This arrangement worked fine and was really stable. But, no manufacturer would agree to just adding casters to the original DP stand. I might have been fine, but then again if it were to tip and someone got hurt, then the adviser (mfg. rep) would open up a product liability law suit.

The best way to minimize the instability is to lower the CG. The more weight you add to the bottom and the lower that center goes. Another way is to increase the footprint and create a more stable base. Casters should never be a problem as long as you don't get the mass too high up, or you create an adequate base to provide stability.

Think of a file cabinet. If you open more then one drawer at the top it shifts all of the weight over the front and the cabinet wants to tip forward. Open more then one at the bottom and chances are it will never move.

Hope I made sense.

Bill


----------



## DaninVan (Jan 1, 2012)

*Basic Physics Explained*

Mmmm...maybe I'll forget the casters...
http://1.bp.blogspot.com/-aYcboNB06aY/VUOfRLUeAnI/AAAAAAAAmEg/fgRRLWdrdSw/s1600/Skate.gif


----------



## schnewj (Nov 18, 2013)

DaninVan said:


> Mmmm...maybe I'll forget the casters...
> http://1.bp.blogspot.com/-aYcboNB06aY/VUOfRLUeAnI/AAAAAAAAmEg/fgRRLWdrdSw/s1600/Skate.gif


Don't be afraid of casters. They are great. Easy and cheap mobile method. You just have to make sure that the weight isn't too high above the base. The footprint of the base is the main key, with getting the weight down as low as possible a plus. Just stay away from cheaply made casters (you get what you pay for).

In the original case of the DP I bought the mobile stand. I had to go to the biggest one Shop Fox made because of the DP stand dimensions. I caught it on sale at a local supplier. With something like the DP I knew cheaply made, small casters were not the answer. By the time I priced out four good casters the mobile stand was only a couple of dollars more expensive. I reasoned that eventually it could/would be re-purposed to another piece of equipment. So, the investment in the re-use potential of the mobile base was there.

The real plus was, that, I added weight to the base, provided a larger base profile and I was able to bolt the original stand legs to it. I never had to lock the mobile stand down. It was rock solid and never moved when I used it. When I did lock the Fox down I couldn't budge the DP. 

Just pick and choose what equipment are caster candidates. Again, they work great for most things. In the case of my DP not so much. But, this is only one piece of equipment, not all. 

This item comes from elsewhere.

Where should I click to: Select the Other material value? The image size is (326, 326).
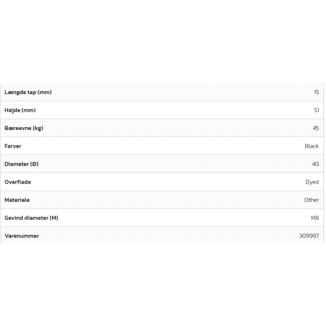[x=312, y=200]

I don't know what you have in mind to make mobile, just be assured that it can be done safely with a little forethought.


Bill


----------



## tomp913 (Mar 7, 2014)

I had a similar problem when mounting a band saw on a mobile base - the saw had to mount in one position because of the swing of the cabinet door. I wound up increasing the size of the plywood floor to give me enough room to bolt feet to either side of the cabinet (using the existing bolts for bolting the floor inside the cabinet) and then pocket screws through the feet into the plywood floor - this made it rock solid. While I was at it, I added a plywood stiffener underneath the cabinet top (a reviewer had mentioned that there was a vibration from resonance) and a couple of shelves for the inside. 

Tom


----------



## The Hobbyist (Apr 25, 2015)

Those metal stands with the wheels are nice, but they are expensive. 

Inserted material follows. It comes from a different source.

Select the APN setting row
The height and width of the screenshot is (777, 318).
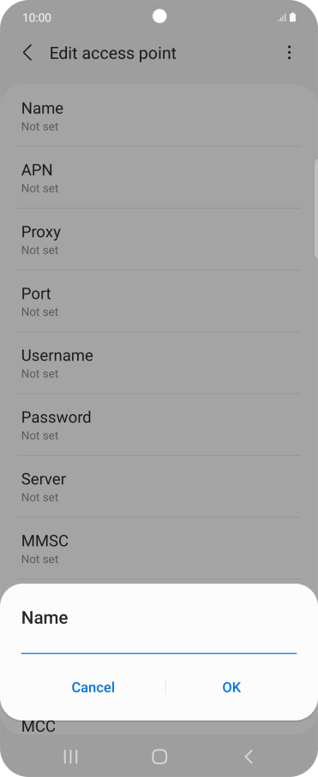click(159, 178)
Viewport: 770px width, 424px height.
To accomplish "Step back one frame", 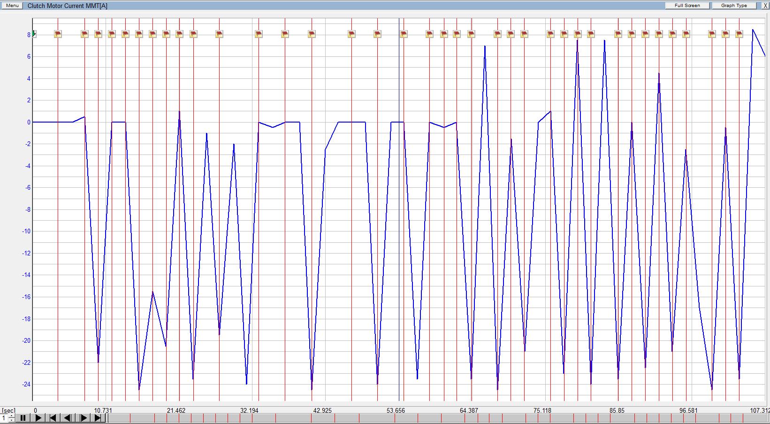I will point(68,418).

You can achieve the same function by screwing one large (or two small) Harbor Freight Tool moving dollies to the bottom boards. For stability, you can either create a foot-operated drop-down leg system on the side of the cabinet, or do what I do. I take short lengths of small link chain and sling them around the bottoms of the wheels on top of the concrete. This ring of chain will prevent the wheel from rolling in any direction. You only need to sling chain around the two front wheels facing you. The others will not move if they cannot move.


----------



## DaninVan (Jan 1, 2012)

Excellent (and cheap!) solution, Joe! 
As has been alluded to, the commercially made mobile bases have the foot operated device that raises the two front wheels slightly off the ground, eliminating the rolling function.
Biting the bullet and just buying that type of base is probably the most practical solution. Not necessarily the cheapest.

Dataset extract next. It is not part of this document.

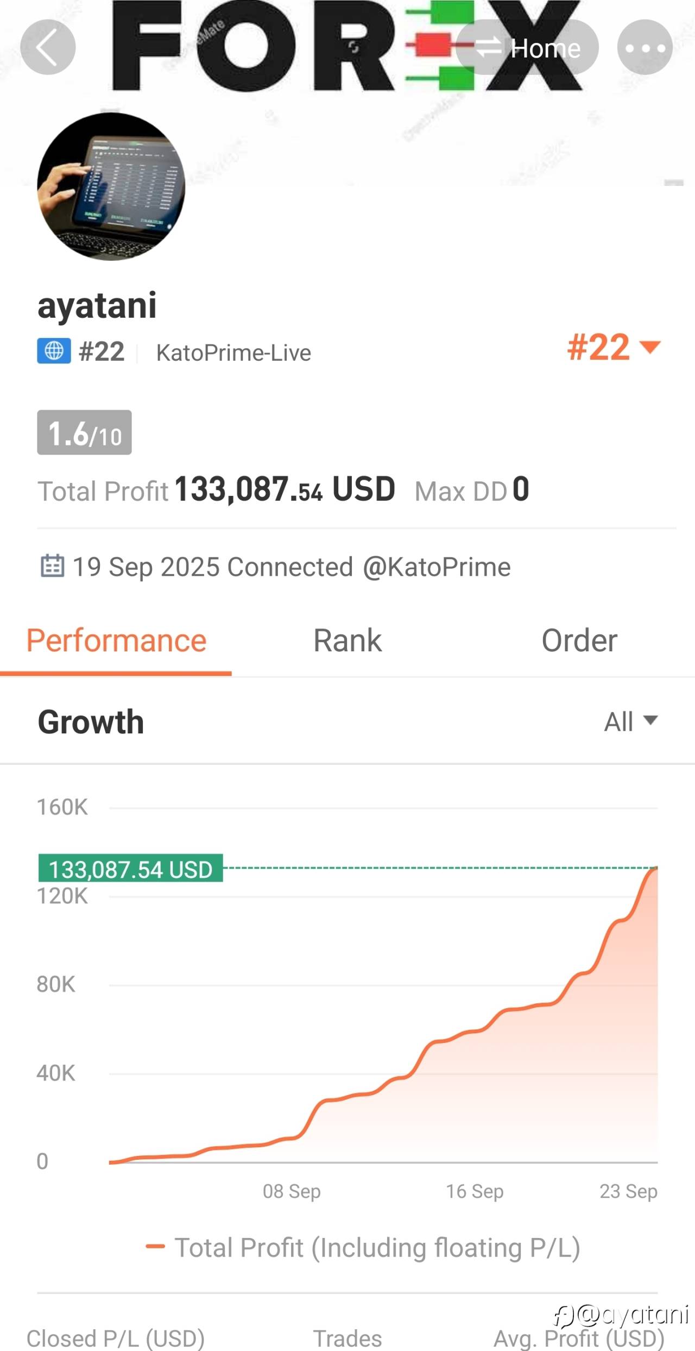Tap the ayatani username heading
This screenshot has width=695, height=1351.
[x=97, y=305]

You tell me these aren't the same...
https://www.kmstools.com/general-international-universal-mobile-base-322
https://www.kmstools.com/king-canada-mobile-base-100938


----------



## tomp913 (Mar 7, 2014)

DaninVan said:


> Excellent (and cheap!) solution, Joe!
> As has been alluded to, the commercially made mobile bases have the foot operated device that raises the two front wheels slightly off the ground, eliminating the rolling function.
> Biting the bullet and just buying that type of base is probably the most practical solution. Not necessarily the cheapest.
> 
> ...


The first looks identical to the ones that I use, but I'd actually prefer the second because the actuating lever doesn't stick out the side. Looking at the top photo in my post, the base is lowered and the levers are inside the base, When raised for moving, the levers stick out the side and are a trip hazard - I'm planning to switch mine around for that reason.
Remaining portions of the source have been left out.